Also this week: sleep vs. you, Tony Ives vs. statistical machismo, tips for gender-balancing your seminar series, the origin of deanlets, a rare retraction in ecology, why ecologists and evolutionary biologists give good talks, and more. Lots of good stuff this week!
Improve the gender balance at your conference (or in your department’s seminar series) using these four simple, straightforward tips. One thing they suggest is that it can be helpful to have a list of names of women in a particular field. I have parked the domain ecoevowomen.wordpress.com for this purpose, but haven’t done anything with it. (I got the idea to park that domain based on Anne’s List, which highlights women neuroscientists.)

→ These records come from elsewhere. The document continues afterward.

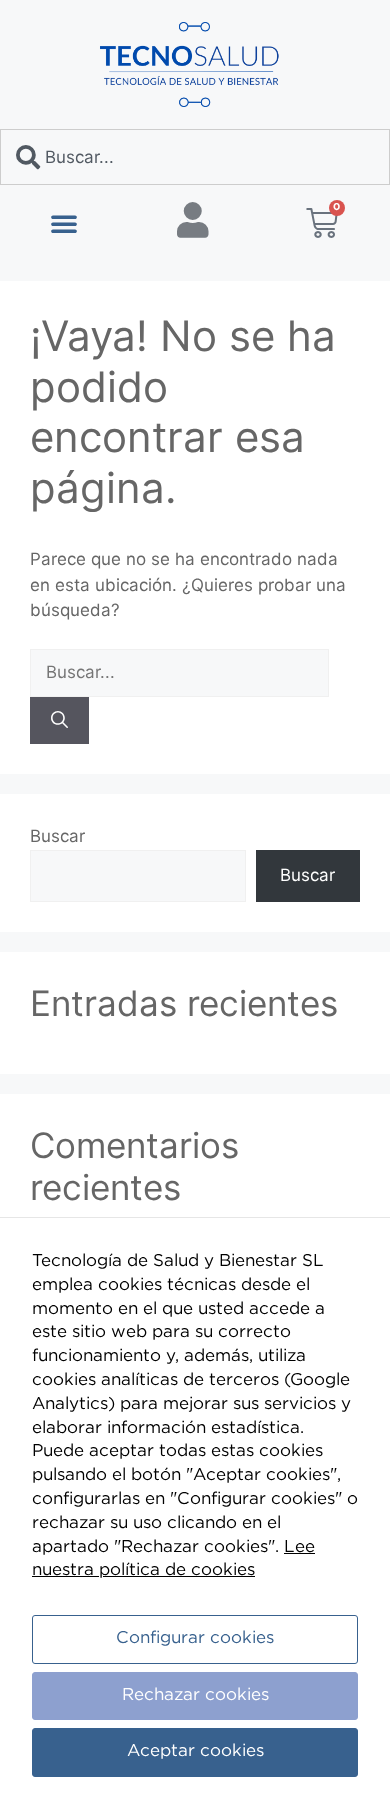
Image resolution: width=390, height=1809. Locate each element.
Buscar (57, 836)
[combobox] (195, 157)
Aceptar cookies (195, 1751)
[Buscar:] (179, 672)
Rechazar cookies (195, 1695)
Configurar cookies (195, 1638)
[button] (64, 223)
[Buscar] (59, 721)
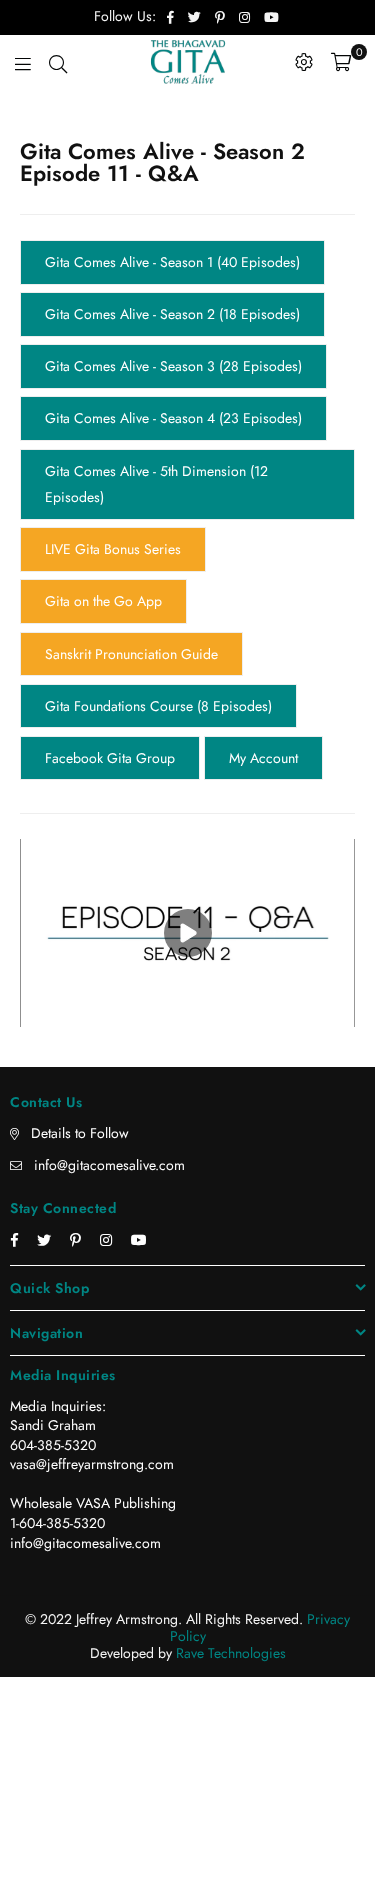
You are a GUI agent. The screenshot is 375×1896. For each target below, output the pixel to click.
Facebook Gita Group (110, 683)
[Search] (58, 62)
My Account (263, 683)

I am so glad to read that I’m not the only person who gets anxious when receiving vague email requests to meet. There is no surer way to get my anxiety up than to send an email saying, “Can we chat some time tomorrow?” with no indication of what the email is about. And I don’t just worry if it’s from a boss-like figure. It’s also true when I get a vague email from a collaborator, colleague, or lab member.
I also enjoyed this post by PsycGirl, who has the helpful reminder that people will hate you. This is something that is hard for me (and, based on the twitter discussion, apparently for many others, too), but that I’ve been working on. One thing that I remind myself of is that other people will disagree fundamentally with some of my values (just as I will disagree with theirs). If we didn’t disagree, something would be wrong.
Tim Poisot says reviewers shouldn’t enforce R as a standard (or even enforce open source software, he might have added). Tim’s right. And as Ethan White notes in the comments, if you disagree then what you’re really saying is that R shouldn’t exist because everyone should’ve just stuck with
adding machines whatever everybody used before adding machines SAS.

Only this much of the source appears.